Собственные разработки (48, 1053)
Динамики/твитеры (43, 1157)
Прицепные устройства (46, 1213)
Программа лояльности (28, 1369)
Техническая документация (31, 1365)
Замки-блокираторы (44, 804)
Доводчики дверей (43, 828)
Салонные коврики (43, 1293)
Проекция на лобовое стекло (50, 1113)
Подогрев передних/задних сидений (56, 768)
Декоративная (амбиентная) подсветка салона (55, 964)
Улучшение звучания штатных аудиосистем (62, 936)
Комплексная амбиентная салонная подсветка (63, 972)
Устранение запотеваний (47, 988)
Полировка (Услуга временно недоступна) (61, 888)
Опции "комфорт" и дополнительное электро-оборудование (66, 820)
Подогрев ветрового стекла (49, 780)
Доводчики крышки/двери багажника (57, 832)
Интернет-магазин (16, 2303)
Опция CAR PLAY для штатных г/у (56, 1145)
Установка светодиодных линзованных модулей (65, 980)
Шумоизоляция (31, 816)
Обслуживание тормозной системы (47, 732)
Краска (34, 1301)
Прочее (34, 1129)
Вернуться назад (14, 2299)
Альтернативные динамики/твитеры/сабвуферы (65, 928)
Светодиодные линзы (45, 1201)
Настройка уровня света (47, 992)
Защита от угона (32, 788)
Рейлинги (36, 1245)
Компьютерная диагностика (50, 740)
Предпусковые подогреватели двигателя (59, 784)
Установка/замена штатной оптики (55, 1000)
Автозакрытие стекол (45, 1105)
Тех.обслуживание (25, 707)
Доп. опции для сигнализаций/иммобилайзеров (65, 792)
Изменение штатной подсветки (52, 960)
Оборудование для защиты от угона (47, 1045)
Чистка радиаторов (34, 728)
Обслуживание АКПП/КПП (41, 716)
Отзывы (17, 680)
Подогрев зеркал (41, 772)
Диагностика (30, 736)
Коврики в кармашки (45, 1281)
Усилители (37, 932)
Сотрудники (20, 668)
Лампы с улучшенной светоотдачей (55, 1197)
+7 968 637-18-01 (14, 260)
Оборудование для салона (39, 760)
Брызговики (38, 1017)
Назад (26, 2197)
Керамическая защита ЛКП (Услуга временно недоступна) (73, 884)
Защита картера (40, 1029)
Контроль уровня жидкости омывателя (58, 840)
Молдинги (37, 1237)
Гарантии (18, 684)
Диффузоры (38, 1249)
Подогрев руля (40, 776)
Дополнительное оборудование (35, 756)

··········

What is asked. Lay out all the records above as a Markdown table with a "No." column for the row number and a "Record" column for the text, leaving out any blank lines.

Solution to the problem.
| No. | Record |
|---|---|
| 1 | Собственные разработки (48, 1053) |
| 2 | Динамики/твитеры (43, 1157) |
| 3 | Прицепные устройства (46, 1213) |
| 4 | Программа лояльности (28, 1369) |
| 5 | Техническая документация (31, 1365) |
| 6 | Замки-блокираторы (44, 804) |
| 7 | Доводчики дверей (43, 828) |
| 8 | Салонные коврики (43, 1293) |
| 9 | Проекция на лобовое стекло (50, 1113) |
| 10 | Подогрев передних/задних сидений (56, 768) |
| 11 | Декоративная (амбиентная) подсветка салона (55, 964) |
| 12 | Улучшение звучания штатных аудиосистем (62, 936) |
| 13 | Комплексная амбиентная салонная подсветка (63, 972) |
| 14 | Устранение запотеваний (47, 988) |
| 15 | Полировка (Услуга временно недоступна) (61, 888) |
| 16 | Опции "комфорт" и дополнительное электро-оборудование (66, 820) |
| 17 | Подогрев ветрового стекла (49, 780) |
| 18 | Доводчики крышки/двери багажника (57, 832) |
| 19 | Интернет-магазин (16, 2303) |
| 20 | Опция CAR PLAY для штатных г/у (56, 1145) |
| 21 | Установка светодиодных линзованных модулей (65, 980) |
| 22 | Шумоизоляция (31, 816) |
| 23 | Обслуживание тормозной системы (47, 732) |
| 24 | Краска (34, 1301) |
| 25 | Прочее (34, 1129) |
| 26 | Вернуться назад (14, 2299) |
| 27 | Альтернативные динамики/твитеры/сабвуферы (65, 928) |
| 28 | Светодиодные линзы (45, 1201) |
| 29 | Настройка уровня света (47, 992) |
| 30 | Защита от угона (32, 788) |
| 31 | Рейлинги (36, 1245) |
| 32 | Компьютерная диагностика (50, 740) |
| 33 | Предпусковые подогреватели двигателя (59, 784) |
| 34 | Установка/замена штатной оптики (55, 1000) |
| 35 | Автозакрытие стекол (45, 1105) |
| 36 | Тех.обслуживание (25, 707) |
| 37 | Доп. опции для сигнализаций/иммобилайзеров (65, 792) |
| 38 | Изменение штатной подсветки (52, 960) |
| 39 | Оборудование для защиты от угона (47, 1045) |
| 40 | Чистка радиаторов (34, 728) |
| 41 | Обслуживание АКПП/КПП (41, 716) |
| 42 | Отзывы (17, 680) |
| 43 | Подогрев зеркал (41, 772) |
| 44 | Диагностика (30, 736) |
| 45 | Коврики в кармашки (45, 1281) |
| 46 | Усилители (37, 932) |
| 47 | Сотрудники (20, 668) |
| 48 | Лампы с улучшенной светоотдачей (55, 1197) |
| 49 | +7 968 637-18-01 (14, 260) |
| 50 | Оборудование для салона (39, 760) |
| 51 | Брызговики (38, 1017) |
| 52 | Назад (26, 2197) |
| 53 | Керамическая защита ЛКП (Услуга временно недоступна) (73, 884) |
| 54 | Защита картера (40, 1029) |
| 55 | Контроль уровня жидкости омывателя (58, 840) |
| 56 | Молдинги (37, 1237) |
| 57 | Гарантии (18, 684) |
| 58 | Диффузоры (38, 1249) |
| 59 | Подогрев руля (40, 776) |
| 60 | Дополнительное оборудование (35, 756) |